[Dataset entries]
====
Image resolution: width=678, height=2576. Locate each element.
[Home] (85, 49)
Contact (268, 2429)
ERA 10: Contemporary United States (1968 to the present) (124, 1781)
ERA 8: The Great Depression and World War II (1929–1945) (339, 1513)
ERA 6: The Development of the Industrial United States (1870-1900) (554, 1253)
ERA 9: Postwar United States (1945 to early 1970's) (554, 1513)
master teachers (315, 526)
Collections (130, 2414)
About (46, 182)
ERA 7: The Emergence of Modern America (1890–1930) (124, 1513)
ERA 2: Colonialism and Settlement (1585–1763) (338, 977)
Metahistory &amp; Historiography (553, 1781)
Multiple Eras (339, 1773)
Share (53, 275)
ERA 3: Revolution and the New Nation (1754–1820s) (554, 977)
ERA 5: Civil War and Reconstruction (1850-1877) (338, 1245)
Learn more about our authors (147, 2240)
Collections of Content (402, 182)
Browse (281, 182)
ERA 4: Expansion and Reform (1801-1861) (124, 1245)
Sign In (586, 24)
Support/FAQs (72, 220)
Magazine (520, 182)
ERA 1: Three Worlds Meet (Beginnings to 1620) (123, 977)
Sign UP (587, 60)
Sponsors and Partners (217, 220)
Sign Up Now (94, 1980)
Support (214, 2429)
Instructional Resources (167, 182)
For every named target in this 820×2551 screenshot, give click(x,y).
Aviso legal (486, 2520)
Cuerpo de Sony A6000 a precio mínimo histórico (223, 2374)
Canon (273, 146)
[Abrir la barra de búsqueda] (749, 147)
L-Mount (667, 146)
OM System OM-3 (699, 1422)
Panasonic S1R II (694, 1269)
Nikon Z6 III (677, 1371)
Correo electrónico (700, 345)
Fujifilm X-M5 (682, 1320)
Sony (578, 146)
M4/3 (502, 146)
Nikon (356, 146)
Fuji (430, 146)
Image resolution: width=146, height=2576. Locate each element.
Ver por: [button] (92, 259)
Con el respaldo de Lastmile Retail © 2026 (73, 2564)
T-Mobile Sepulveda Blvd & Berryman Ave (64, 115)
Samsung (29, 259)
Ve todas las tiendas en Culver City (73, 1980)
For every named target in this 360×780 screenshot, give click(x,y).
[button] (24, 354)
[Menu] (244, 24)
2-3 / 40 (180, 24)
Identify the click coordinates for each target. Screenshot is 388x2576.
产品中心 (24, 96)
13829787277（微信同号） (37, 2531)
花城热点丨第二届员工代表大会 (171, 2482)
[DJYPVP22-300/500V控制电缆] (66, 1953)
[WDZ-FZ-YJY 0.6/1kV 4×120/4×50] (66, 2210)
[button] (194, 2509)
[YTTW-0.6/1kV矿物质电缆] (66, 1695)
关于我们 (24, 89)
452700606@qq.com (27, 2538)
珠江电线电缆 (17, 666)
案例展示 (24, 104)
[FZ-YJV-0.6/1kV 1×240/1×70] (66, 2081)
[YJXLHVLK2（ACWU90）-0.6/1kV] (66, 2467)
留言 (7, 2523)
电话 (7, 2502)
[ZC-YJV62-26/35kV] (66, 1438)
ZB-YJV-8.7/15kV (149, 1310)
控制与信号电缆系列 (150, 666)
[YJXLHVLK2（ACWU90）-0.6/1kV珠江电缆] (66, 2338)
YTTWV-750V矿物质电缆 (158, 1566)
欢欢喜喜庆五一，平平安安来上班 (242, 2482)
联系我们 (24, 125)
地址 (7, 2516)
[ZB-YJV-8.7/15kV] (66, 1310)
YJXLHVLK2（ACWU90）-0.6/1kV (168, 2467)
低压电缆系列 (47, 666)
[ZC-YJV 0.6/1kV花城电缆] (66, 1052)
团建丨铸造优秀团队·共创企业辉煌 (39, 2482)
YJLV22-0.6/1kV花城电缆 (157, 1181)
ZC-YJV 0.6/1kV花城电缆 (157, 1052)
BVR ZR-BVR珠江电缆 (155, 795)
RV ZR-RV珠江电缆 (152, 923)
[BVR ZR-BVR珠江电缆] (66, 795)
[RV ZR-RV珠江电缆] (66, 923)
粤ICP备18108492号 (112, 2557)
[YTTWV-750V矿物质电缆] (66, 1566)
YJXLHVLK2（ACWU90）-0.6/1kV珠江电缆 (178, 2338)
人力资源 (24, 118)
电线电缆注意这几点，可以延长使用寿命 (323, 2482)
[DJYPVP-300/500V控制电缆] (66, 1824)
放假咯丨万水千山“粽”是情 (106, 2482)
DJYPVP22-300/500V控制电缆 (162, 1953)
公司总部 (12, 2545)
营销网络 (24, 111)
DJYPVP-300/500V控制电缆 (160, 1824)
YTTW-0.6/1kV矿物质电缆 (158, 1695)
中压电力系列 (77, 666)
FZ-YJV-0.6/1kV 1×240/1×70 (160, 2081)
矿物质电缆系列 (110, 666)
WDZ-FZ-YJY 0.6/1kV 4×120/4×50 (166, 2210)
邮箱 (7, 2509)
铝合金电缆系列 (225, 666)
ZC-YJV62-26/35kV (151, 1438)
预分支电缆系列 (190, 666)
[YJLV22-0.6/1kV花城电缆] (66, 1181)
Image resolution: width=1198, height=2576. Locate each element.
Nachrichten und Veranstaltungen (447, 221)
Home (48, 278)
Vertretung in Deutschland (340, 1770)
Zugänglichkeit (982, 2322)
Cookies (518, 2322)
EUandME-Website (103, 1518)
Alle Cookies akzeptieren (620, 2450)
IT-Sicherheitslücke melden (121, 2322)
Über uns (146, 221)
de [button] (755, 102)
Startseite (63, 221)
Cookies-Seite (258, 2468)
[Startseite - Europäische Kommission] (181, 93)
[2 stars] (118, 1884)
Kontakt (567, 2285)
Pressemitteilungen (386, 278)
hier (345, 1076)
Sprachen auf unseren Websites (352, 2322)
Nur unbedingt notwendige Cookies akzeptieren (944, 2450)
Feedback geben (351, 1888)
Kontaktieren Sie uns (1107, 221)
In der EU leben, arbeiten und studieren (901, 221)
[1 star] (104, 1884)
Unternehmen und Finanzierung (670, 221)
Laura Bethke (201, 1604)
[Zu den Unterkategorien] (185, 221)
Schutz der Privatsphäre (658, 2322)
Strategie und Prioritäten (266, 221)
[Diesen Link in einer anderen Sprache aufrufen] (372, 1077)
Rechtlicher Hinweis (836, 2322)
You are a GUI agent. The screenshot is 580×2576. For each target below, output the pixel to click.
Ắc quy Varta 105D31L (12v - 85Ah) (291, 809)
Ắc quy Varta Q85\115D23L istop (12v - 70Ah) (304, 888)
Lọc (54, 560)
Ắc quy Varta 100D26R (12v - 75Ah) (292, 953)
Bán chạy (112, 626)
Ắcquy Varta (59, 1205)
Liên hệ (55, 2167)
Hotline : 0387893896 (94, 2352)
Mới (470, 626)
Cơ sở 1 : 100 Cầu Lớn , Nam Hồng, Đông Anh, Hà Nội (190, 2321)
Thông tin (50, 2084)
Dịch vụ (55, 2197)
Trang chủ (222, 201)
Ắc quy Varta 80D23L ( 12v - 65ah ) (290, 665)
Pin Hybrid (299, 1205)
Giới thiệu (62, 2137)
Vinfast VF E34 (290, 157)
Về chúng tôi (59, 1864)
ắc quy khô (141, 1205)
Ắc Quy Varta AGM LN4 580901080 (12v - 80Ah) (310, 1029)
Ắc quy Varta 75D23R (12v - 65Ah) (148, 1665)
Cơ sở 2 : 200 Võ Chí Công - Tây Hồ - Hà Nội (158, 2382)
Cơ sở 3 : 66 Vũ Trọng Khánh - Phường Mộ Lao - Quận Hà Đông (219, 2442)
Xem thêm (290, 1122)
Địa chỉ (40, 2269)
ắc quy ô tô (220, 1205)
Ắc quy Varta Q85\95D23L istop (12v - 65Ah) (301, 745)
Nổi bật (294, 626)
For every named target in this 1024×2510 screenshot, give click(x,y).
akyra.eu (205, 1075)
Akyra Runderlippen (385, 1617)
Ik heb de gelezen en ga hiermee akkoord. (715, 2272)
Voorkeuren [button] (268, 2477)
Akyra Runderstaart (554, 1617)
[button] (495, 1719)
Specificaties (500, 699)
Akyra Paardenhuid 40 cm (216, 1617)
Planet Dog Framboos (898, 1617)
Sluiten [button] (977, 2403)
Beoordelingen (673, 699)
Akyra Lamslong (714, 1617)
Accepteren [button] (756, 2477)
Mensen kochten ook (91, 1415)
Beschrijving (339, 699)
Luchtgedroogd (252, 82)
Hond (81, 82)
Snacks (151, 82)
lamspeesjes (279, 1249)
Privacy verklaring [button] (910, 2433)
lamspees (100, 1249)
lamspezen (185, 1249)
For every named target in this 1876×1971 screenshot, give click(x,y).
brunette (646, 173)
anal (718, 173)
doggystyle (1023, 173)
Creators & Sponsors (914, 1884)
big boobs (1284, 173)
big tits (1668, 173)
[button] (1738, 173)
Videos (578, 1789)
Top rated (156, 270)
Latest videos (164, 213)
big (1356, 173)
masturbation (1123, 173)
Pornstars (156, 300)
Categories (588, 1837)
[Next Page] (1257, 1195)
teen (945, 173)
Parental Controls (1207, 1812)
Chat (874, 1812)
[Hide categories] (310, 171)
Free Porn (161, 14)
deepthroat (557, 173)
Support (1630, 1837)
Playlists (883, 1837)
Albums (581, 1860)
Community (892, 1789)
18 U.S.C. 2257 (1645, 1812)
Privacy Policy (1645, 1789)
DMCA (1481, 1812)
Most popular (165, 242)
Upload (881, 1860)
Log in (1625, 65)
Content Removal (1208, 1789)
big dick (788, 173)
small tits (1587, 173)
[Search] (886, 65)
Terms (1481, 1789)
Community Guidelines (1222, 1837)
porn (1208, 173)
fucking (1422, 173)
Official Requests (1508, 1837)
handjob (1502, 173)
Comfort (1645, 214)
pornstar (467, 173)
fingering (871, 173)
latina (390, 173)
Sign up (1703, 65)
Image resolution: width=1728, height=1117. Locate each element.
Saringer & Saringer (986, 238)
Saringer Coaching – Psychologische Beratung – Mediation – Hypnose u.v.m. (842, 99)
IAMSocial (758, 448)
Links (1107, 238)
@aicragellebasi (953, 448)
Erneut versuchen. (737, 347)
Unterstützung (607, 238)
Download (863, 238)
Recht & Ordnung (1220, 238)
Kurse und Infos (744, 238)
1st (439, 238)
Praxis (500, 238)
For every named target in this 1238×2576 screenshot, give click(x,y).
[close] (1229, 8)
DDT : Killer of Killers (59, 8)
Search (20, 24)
====
→ Exercise aim
Would you print exactly the lines from the first line of the entries above through the line that has "Magazine (520, 182)", both included, and stop there?

→ Output for this task
Image resolution: width=678, height=2576. Locate each element.
[Home] (85, 49)
Contact (268, 2429)
ERA 10: Contemporary United States (1968 to the present) (124, 1781)
ERA 8: The Great Depression and World War II (1929–1945) (339, 1513)
ERA 6: The Development of the Industrial United States (1870-1900) (554, 1253)
ERA 9: Postwar United States (1945 to early 1970's) (554, 1513)
master teachers (315, 526)
Collections (130, 2414)
About (46, 182)
ERA 7: The Emergence of Modern America (1890–1930) (124, 1513)
ERA 2: Colonialism and Settlement (1585–1763) (338, 977)
Metahistory &amp; Historiography (553, 1781)
Multiple Eras (339, 1773)
Share (53, 275)
ERA 3: Revolution and the New Nation (1754–1820s) (554, 977)
ERA 5: Civil War and Reconstruction (1850-1877) (338, 1245)
Learn more about our authors (147, 2240)
Collections of Content (402, 182)
Browse (281, 182)
ERA 4: Expansion and Reform (1801-1861) (124, 1245)
Sign In (586, 24)
Support/FAQs (72, 220)
Magazine (520, 182)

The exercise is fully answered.